Activity
Reproduce the records below verbatim, every line unchanged and in the same order.

===== Dataset =====

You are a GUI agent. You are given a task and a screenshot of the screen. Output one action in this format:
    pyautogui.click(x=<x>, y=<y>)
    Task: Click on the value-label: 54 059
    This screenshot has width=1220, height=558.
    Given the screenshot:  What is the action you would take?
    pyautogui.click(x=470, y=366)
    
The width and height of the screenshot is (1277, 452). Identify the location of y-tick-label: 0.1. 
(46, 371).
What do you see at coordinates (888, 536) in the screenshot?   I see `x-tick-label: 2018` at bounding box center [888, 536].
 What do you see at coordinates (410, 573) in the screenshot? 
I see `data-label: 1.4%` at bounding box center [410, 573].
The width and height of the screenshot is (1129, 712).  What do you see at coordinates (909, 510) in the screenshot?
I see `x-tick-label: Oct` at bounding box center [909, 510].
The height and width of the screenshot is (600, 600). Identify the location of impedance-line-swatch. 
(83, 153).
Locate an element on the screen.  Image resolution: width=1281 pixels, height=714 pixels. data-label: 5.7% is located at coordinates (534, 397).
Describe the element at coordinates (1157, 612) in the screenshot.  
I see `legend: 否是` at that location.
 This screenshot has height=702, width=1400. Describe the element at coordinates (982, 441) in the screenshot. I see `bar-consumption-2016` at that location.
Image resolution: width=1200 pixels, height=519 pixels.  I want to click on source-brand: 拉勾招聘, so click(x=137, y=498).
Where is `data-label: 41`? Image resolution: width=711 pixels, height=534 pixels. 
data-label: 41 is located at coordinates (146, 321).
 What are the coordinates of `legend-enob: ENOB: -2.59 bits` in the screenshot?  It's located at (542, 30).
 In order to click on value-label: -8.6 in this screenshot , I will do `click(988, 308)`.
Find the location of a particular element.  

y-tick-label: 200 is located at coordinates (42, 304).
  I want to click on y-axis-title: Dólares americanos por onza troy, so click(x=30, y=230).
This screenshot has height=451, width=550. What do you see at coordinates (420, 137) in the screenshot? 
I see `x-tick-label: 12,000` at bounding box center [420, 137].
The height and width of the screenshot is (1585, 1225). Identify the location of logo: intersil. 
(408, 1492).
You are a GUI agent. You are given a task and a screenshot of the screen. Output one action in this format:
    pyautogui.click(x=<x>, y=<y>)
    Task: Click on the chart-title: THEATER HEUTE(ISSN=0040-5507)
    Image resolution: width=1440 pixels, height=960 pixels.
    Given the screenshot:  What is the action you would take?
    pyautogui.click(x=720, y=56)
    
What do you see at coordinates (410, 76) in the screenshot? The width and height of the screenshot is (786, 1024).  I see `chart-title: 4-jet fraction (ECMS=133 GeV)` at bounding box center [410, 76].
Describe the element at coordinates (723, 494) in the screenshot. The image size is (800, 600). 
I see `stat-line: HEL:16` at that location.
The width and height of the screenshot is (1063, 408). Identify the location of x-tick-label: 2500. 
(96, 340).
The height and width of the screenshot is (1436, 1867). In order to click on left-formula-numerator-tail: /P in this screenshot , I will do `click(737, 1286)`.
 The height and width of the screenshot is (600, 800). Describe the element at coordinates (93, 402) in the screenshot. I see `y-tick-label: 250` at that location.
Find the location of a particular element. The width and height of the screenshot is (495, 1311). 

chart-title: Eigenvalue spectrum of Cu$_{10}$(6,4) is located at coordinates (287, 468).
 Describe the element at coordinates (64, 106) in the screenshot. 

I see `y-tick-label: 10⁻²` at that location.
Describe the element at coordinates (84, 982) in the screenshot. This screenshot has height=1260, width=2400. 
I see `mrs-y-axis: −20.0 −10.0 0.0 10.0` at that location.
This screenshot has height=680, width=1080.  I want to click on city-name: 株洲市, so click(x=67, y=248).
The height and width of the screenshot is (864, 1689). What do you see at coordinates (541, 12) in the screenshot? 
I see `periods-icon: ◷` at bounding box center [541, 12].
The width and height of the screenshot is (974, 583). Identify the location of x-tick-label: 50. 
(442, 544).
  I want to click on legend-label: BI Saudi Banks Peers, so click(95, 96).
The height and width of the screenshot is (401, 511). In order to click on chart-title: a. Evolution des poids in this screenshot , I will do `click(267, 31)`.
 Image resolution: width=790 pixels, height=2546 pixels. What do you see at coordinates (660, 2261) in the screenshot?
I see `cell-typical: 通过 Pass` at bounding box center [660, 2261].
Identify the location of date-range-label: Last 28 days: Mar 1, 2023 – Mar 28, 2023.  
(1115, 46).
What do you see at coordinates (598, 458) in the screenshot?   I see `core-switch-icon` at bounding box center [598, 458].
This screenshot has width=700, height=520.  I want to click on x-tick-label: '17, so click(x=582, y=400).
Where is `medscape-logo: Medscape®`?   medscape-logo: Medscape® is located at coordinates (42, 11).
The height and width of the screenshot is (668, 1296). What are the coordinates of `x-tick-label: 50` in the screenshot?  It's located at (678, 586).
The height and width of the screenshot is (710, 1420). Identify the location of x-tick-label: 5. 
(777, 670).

=====

Answer
You are a GUI agent. You are given a task and a screenshot of the screen. Output one action in this format:
    pyautogui.click(x=<x>, y=<y>)
    Task: Click on the value-label: 54 059
    This screenshot has width=1220, height=558.
    Given the screenshot:  What is the action you would take?
    pyautogui.click(x=470, y=366)
    
The width and height of the screenshot is (1277, 452). Identify the location of y-tick-label: 0.1. 
(46, 371).
What do you see at coordinates (888, 536) in the screenshot?   I see `x-tick-label: 2018` at bounding box center [888, 536].
 What do you see at coordinates (410, 573) in the screenshot? 
I see `data-label: 1.4%` at bounding box center [410, 573].
The width and height of the screenshot is (1129, 712).  What do you see at coordinates (909, 510) in the screenshot?
I see `x-tick-label: Oct` at bounding box center [909, 510].
The height and width of the screenshot is (600, 600). Identify the location of impedance-line-swatch. 
(83, 153).
Locate an element on the screen.  Image resolution: width=1281 pixels, height=714 pixels. data-label: 5.7% is located at coordinates (534, 397).
Describe the element at coordinates (1157, 612) in the screenshot.  
I see `legend: 否是` at that location.
 This screenshot has height=702, width=1400. Describe the element at coordinates (982, 441) in the screenshot. I see `bar-consumption-2016` at that location.
Image resolution: width=1200 pixels, height=519 pixels.  I want to click on source-brand: 拉勾招聘, so click(x=137, y=498).
Where is `data-label: 41`? Image resolution: width=711 pixels, height=534 pixels. 
data-label: 41 is located at coordinates (146, 321).
 What are the coordinates of `legend-enob: ENOB: -2.59 bits` in the screenshot?  It's located at (542, 30).
 In order to click on value-label: -8.6 in this screenshot , I will do `click(988, 308)`.
Find the location of a particular element.  

y-tick-label: 200 is located at coordinates (42, 304).
  I want to click on y-axis-title: Dólares americanos por onza troy, so click(x=30, y=230).
This screenshot has height=451, width=550. What do you see at coordinates (420, 137) in the screenshot? 
I see `x-tick-label: 12,000` at bounding box center [420, 137].
The height and width of the screenshot is (1585, 1225). Identify the location of logo: intersil. 
(408, 1492).
You are a GUI agent. You are given a task and a screenshot of the screen. Output one action in this format:
    pyautogui.click(x=<x>, y=<y>)
    Task: Click on the chart-title: THEATER HEUTE(ISSN=0040-5507)
    Image resolution: width=1440 pixels, height=960 pixels.
    Given the screenshot:  What is the action you would take?
    pyautogui.click(x=720, y=56)
    
What do you see at coordinates (410, 76) in the screenshot? The width and height of the screenshot is (786, 1024).  I see `chart-title: 4-jet fraction (ECMS=133 GeV)` at bounding box center [410, 76].
Describe the element at coordinates (723, 494) in the screenshot. The image size is (800, 600). 
I see `stat-line: HEL:16` at that location.
The width and height of the screenshot is (1063, 408). Identify the location of x-tick-label: 2500. 
(96, 340).
The height and width of the screenshot is (1436, 1867). In order to click on left-formula-numerator-tail: /P in this screenshot , I will do `click(737, 1286)`.
 The height and width of the screenshot is (600, 800). Describe the element at coordinates (93, 402) in the screenshot. I see `y-tick-label: 250` at that location.
Find the location of a particular element. The width and height of the screenshot is (495, 1311). 

chart-title: Eigenvalue spectrum of Cu$_{10}$(6,4) is located at coordinates (287, 468).
 Describe the element at coordinates (64, 106) in the screenshot. 

I see `y-tick-label: 10⁻²` at that location.
Describe the element at coordinates (84, 982) in the screenshot. This screenshot has height=1260, width=2400. 
I see `mrs-y-axis: −20.0 −10.0 0.0 10.0` at that location.
This screenshot has height=680, width=1080.  I want to click on city-name: 株洲市, so click(x=67, y=248).
The height and width of the screenshot is (864, 1689). What do you see at coordinates (541, 12) in the screenshot? 
I see `periods-icon: ◷` at bounding box center [541, 12].
The width and height of the screenshot is (974, 583). Identify the location of x-tick-label: 50. 
(442, 544).
  I want to click on legend-label: BI Saudi Banks Peers, so click(95, 96).
The height and width of the screenshot is (401, 511). In order to click on chart-title: a. Evolution des poids in this screenshot , I will do `click(267, 31)`.
 Image resolution: width=790 pixels, height=2546 pixels. What do you see at coordinates (660, 2261) in the screenshot?
I see `cell-typical: 通过 Pass` at bounding box center [660, 2261].
Identify the location of date-range-label: Last 28 days: Mar 1, 2023 – Mar 28, 2023.  
(1115, 46).
What do you see at coordinates (598, 458) in the screenshot?   I see `core-switch-icon` at bounding box center [598, 458].
This screenshot has width=700, height=520.  I want to click on x-tick-label: '17, so click(x=582, y=400).
Where is `medscape-logo: Medscape®`?   medscape-logo: Medscape® is located at coordinates (42, 11).
The height and width of the screenshot is (668, 1296). What are the coordinates of `x-tick-label: 50` in the screenshot?  It's located at (678, 586).
The height and width of the screenshot is (710, 1420). Identify the location of x-tick-label: 5. 
(777, 670).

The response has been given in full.